La cocina del arroz conquista a los cocineros Michelin
El Aplec descubre a los mejores chefs españoles el proceso de la elaboración del cereal icónico de l'Albufera en el Museo del Arroz

Cocineros que participaron en el Aplec en el restaurante de Begoña Rodrigo. / L-EMV
M. Espí
Grandes cocineros como Andoni Luis Aduriz, Ricardo Sanz o Luis Alberto Lera, junto a divulgadores gastronómicos como Fernando HuidobroJuan Echanove, han descubierto de primera mano, cómo se elabora el arroz en las industrias actuales, un proceso en el que tradición y modernidad y agricultores y productores van de la mano para conseguir un producto tan reconocido en la gastronomía como los arroces de la D.O. Arròs de València.
Para ello, visitaron el martes el Museo del Arroz, un histórico edificio que funcionó como molino de arroz durante casi siete décadas y que actualmente permite a sus visitantes conocer los procesos de transformación del cereal desde que se seca hasta que se empaqueta y es apto para su consumo.
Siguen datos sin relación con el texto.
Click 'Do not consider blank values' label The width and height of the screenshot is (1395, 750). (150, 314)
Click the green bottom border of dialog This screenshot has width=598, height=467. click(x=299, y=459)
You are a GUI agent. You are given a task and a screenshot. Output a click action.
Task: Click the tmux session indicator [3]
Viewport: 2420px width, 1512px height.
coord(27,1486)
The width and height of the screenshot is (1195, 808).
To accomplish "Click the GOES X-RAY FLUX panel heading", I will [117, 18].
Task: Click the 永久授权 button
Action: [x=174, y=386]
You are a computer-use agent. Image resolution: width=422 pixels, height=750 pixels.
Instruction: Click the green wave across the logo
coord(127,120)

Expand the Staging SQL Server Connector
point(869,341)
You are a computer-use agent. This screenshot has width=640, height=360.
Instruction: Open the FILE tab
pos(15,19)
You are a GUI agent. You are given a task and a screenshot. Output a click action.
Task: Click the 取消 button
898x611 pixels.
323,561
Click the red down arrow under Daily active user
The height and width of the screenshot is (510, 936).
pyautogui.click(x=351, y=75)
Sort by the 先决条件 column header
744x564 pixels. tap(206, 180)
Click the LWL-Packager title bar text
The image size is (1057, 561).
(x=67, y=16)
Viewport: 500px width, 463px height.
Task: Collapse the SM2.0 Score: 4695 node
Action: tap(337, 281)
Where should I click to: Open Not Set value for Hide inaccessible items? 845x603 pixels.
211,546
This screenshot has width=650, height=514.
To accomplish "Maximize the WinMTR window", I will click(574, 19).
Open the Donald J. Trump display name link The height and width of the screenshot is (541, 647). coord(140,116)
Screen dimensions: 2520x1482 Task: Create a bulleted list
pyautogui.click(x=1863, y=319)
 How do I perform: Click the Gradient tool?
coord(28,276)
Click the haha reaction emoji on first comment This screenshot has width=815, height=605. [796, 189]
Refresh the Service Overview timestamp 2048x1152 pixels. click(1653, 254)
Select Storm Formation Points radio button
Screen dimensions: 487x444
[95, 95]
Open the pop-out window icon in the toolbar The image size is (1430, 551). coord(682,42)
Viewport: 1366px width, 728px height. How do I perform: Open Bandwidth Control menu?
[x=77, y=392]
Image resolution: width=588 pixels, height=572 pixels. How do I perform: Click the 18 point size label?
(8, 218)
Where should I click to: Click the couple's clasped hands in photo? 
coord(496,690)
Tras esta experiencia y una cata de las tres variedades de la D.O. (tipo senia, bomba y albufera), los cocineros visitaron La Salita, el restaurante de Begoña Rodrigo, una de las chefs anfitrionas, que preparó un arroz con cada variedad para mostrar el gran potencial y los usos y peculiaridades de este cereal con tradición milenaria en l'Albufera.
Del 19 al 21 de junio, València ha sido la sede del Aplec, un encuentro histórico organizado por la D.O. Arròs de València y Turisme Comunitat Valenciana para promocionar los productos, el territorio y las experiencias turísticas de la comunidad. L'Albufera ha sido el epicentro de este evento en el que han participado 25 chefs de primera línea -entre todos, sumaban 33 estrellas Michelin- y algunos divulgadores gastronómicos muy conocidos, como el actor Juan Echanove.

Visita al Museo del Arroz. / L-EMV
Durante tres jornadas, han descubierto el rico entorno del marjal; han plantado arroz a mano como antaño; han aprendido a preparar paella guiados por agricultores de la zona; han descubierto el folclore musical valenciano y han saboreado platos del recetario tradicional preparados por pescadores o recetas singulares de otros chefs como Ricard Camarena o Quique Dacosta.
Mimo desde el origen
La última jornada del Aplec llevó a varios de los chefs y divulgadores hasta el Museo del Arroz, una emblemática construcción de principios del siglo XX que funcionó hasta los años 70 como molino de arroz en el barrio del Cabanyal y que permite a sus visitantes conocer los numerosos procesos que necesita el arroz para convertirse en un excelso producto, que tiene que cumplir los estrictos criterios de la D.O. Arròs de València.
De la mano de Ricardo Císcar, su presidente, y de Santos Ruiz, gerente de la entidad, los visitantes pudieron profundizar en los procesos de elaboración del cereal más famoso de la Comunitat Valenciana, que se realizan actualmente en unas doce instalaciones, todas ellas amparadas por la D.O. La capacidad del molino que acoge el actual museo sería, si funcionara, muy limitada, de unos 2.000 kilos por hora frente a instalaciones modernas, que procesan, en el mismo tiempo, hasta 20.000 kilos. Sin embargo, las máquinas del museo, ya obsoletas, funcionarían de una manera muy similar a la de los molinos actuales, dotados de tecnología puntera.

Begoña Rodrigo. / L-EMV
Todo el proceso comenzaba con la recepción de la materia prima, el llamado arroz bruto, que debe llegar al molino bien seco para poder transformarlo sin que se estropee. Lo habitual es que llegue con un porcentaje de humedad en torno al catorce o quince por ciento, que hoy día se consigue introduciendo el grano en secadoras automáticas (antes se hacía al sol, lo que incrementaba el riesgo de que se pudriera).
A continuación, se llevaba hasta el tercer piso y se limpiaba de impurezas y paja en una zaranda, una máquina dotada de un movimiento de vibración horizontal de manera que el grano, descargado sobre un tamiz, se cribaba y permitía recoger el arroz con cáscara. Posteriormente, y tras su almacenaje, había que eliminar la cáscara en las llamadas descascaradoras. Para ello, el arroz pasaba a través de dos cilindros que giraban a diferente velocidad, lo que eliminaba el recubrimiento sin romper el grano. Otra máquina permitía separar el arroz verde (sin cáscara), de este desecho (paddy o pallús). El arroz verde, también llamado integral, mantiene el salvado.